**Task brief**
Beginning with the line that holds "This screenshot has height=175, width=573." and ending with the last line below, repeat each line exactly, leaving any pictures out.

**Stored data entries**
((
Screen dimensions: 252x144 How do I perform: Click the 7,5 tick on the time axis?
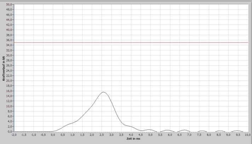[199, 135]
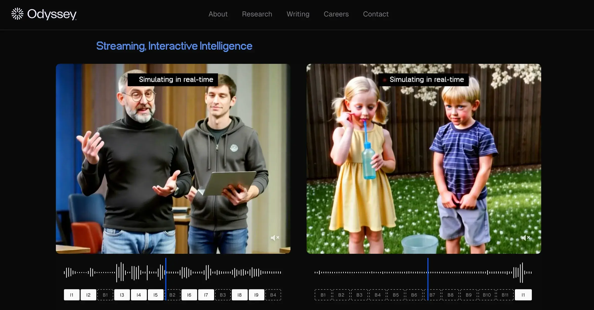Screen dimensions: 594x310
Task: Unmute the left video with two men
Action: coord(275,238)

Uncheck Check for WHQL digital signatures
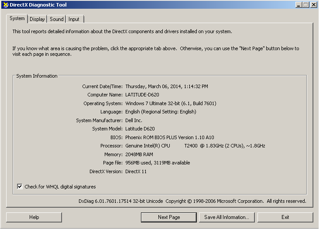click(20, 187)
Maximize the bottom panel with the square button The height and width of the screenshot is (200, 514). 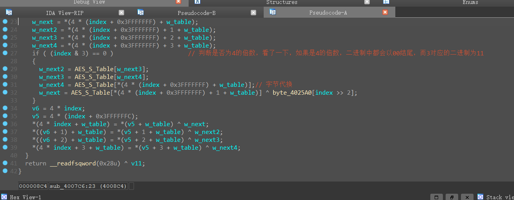click(437, 197)
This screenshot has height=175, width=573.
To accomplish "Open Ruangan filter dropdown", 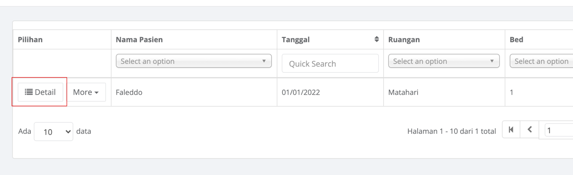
))
**Solution**
This screenshot has height=175, width=573.
To accomplish "Open Ruangan filter dropdown", 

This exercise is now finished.